** Directions **
Go over the records and copy every line with the string "screenshot".

-----

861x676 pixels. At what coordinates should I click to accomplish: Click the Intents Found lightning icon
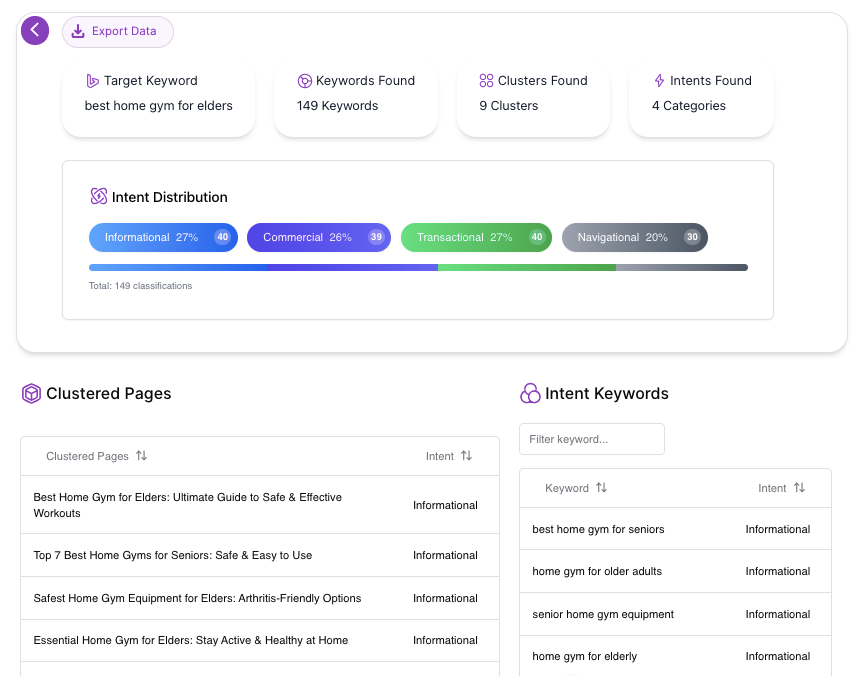[x=659, y=81]
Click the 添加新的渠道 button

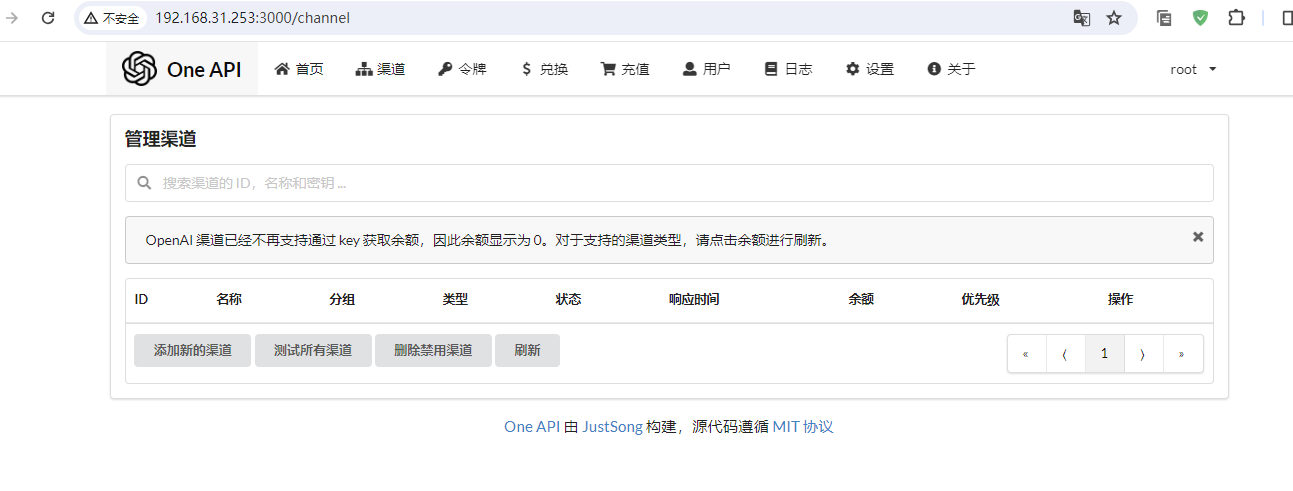coord(192,351)
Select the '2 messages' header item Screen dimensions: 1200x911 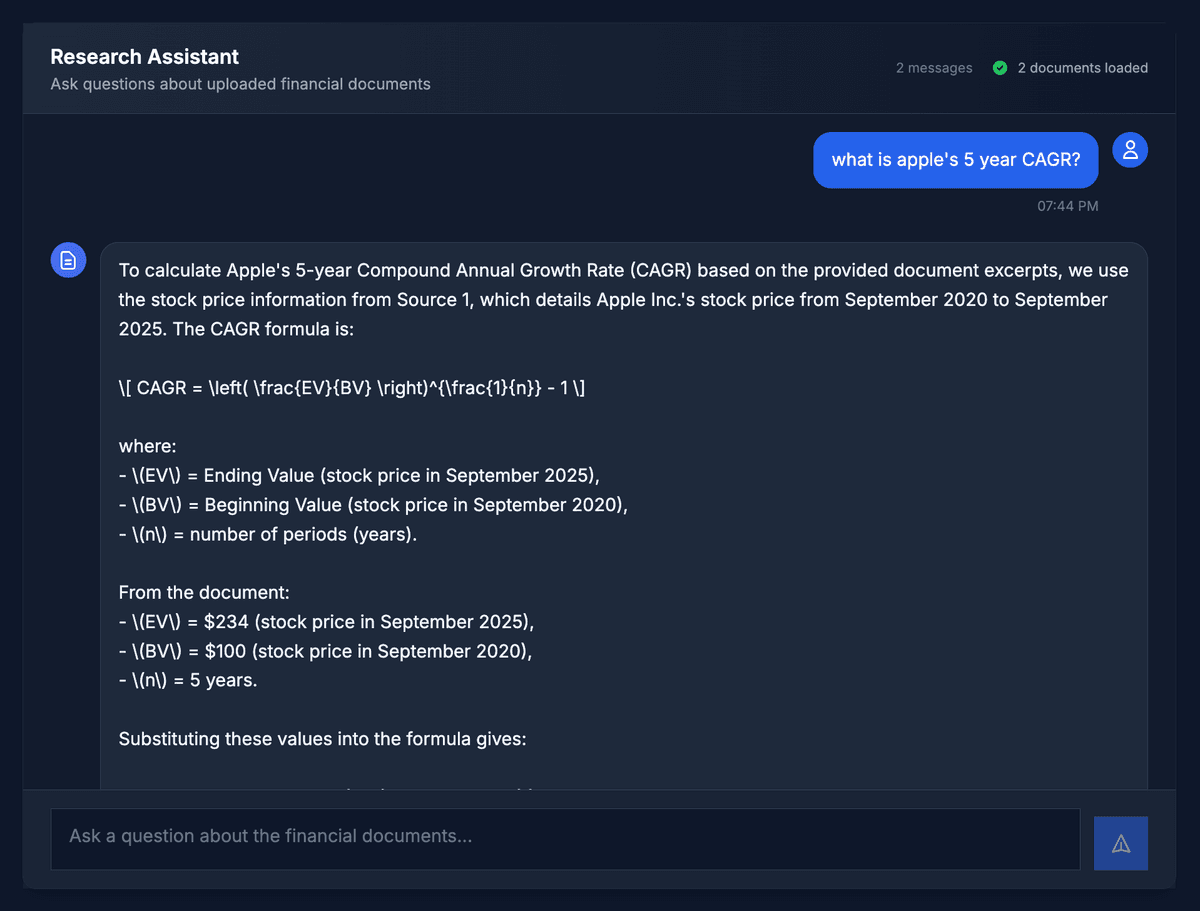[934, 68]
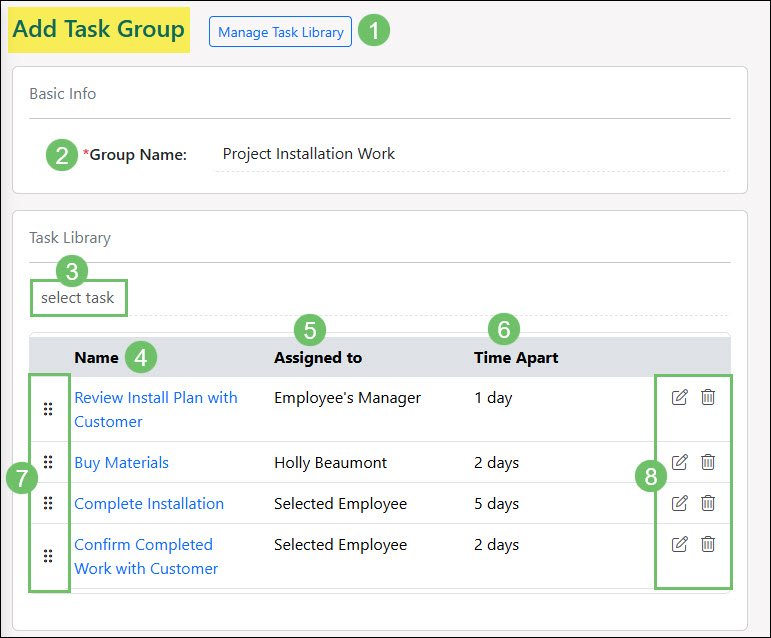Delete the Review Install Plan with Customer task
Image resolution: width=771 pixels, height=638 pixels.
click(708, 398)
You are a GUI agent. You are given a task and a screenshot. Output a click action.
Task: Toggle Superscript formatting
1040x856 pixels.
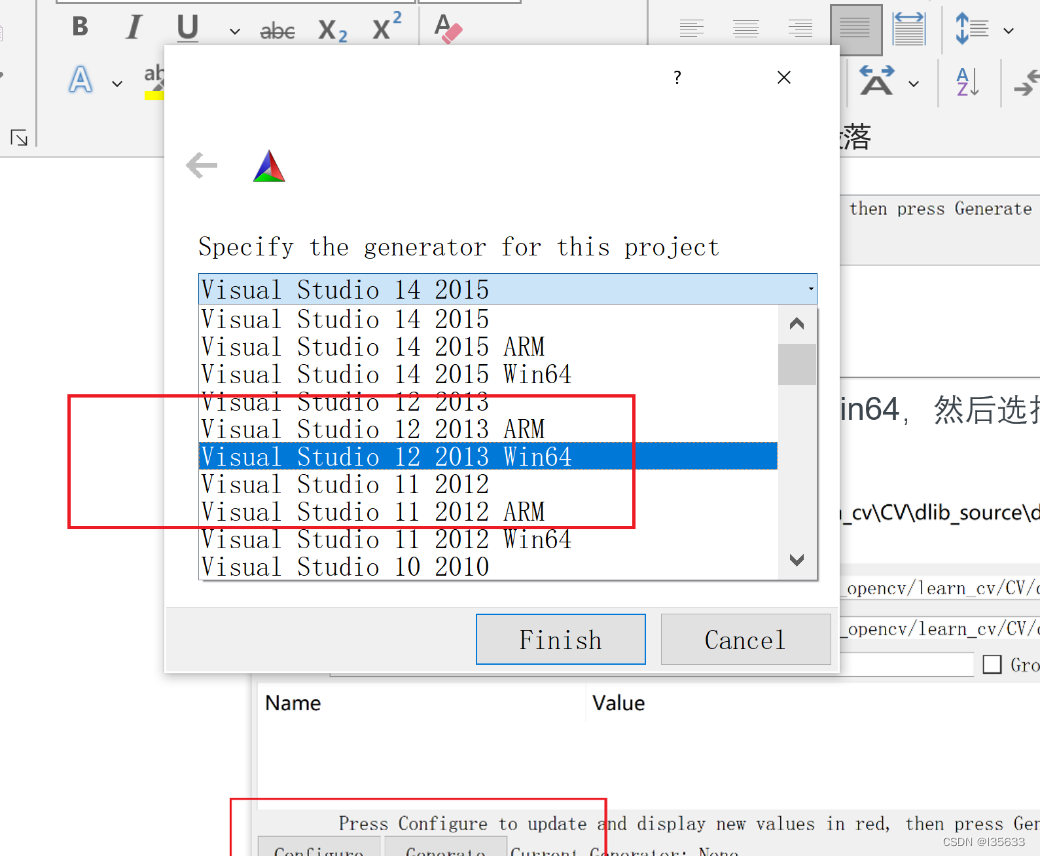click(x=386, y=27)
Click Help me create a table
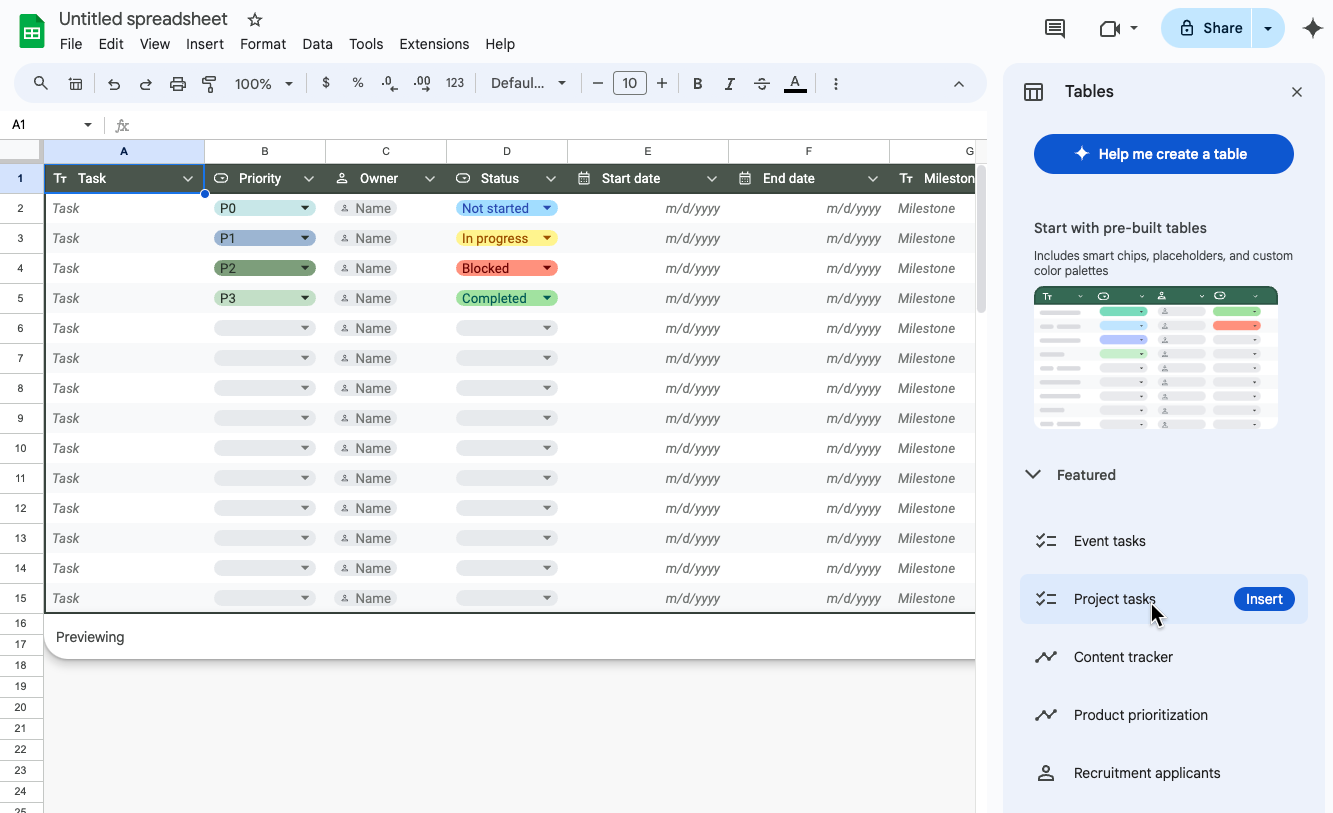Viewport: 1333px width, 813px height. (1163, 154)
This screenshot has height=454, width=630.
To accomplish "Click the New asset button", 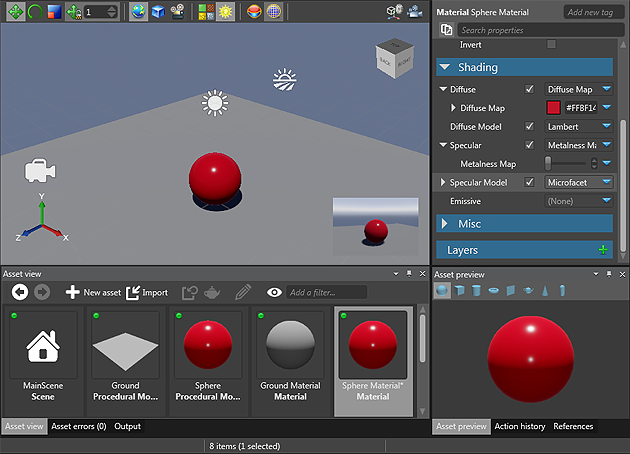I will click(92, 292).
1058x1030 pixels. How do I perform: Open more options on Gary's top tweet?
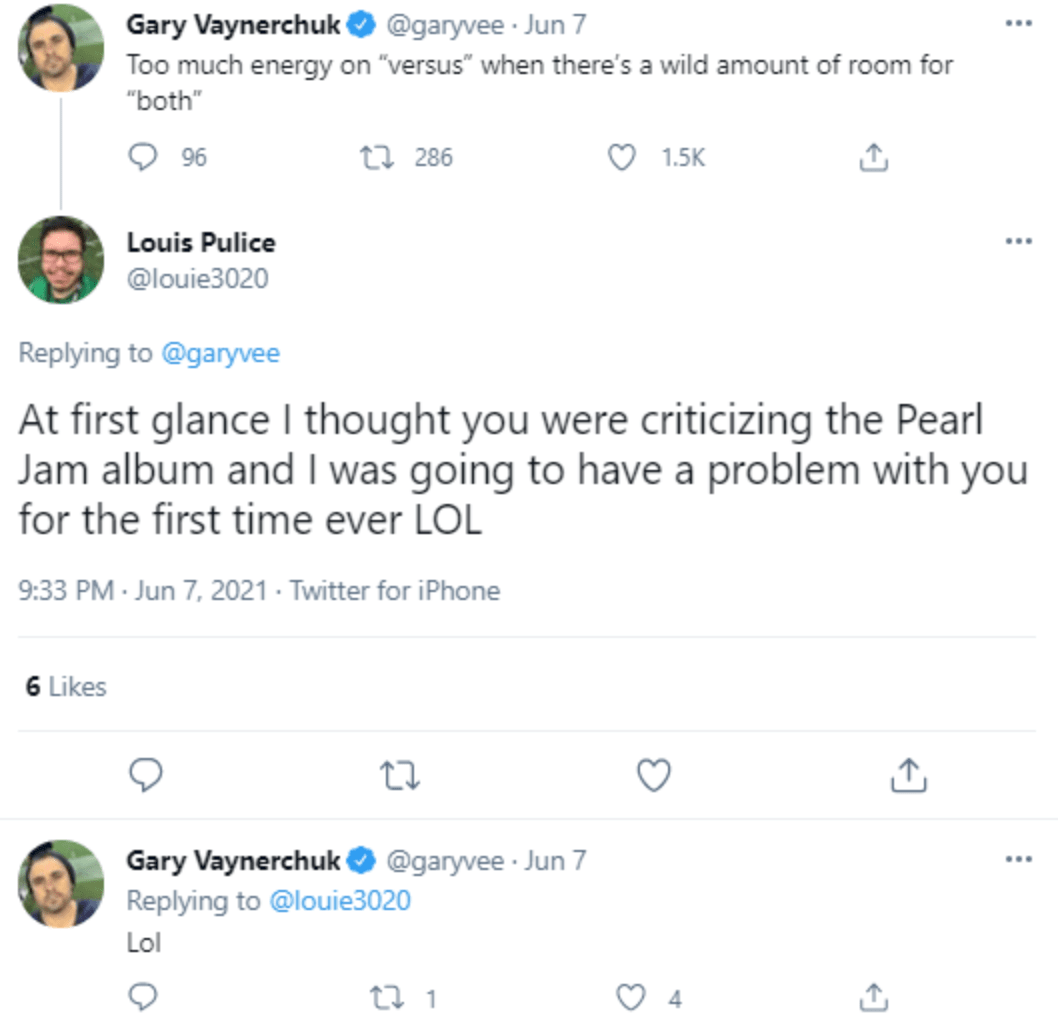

-----

** Expected answer **
You are a GUI agent. You are given a task and a screenshot. Output a click action.
This screenshot has height=454, width=630.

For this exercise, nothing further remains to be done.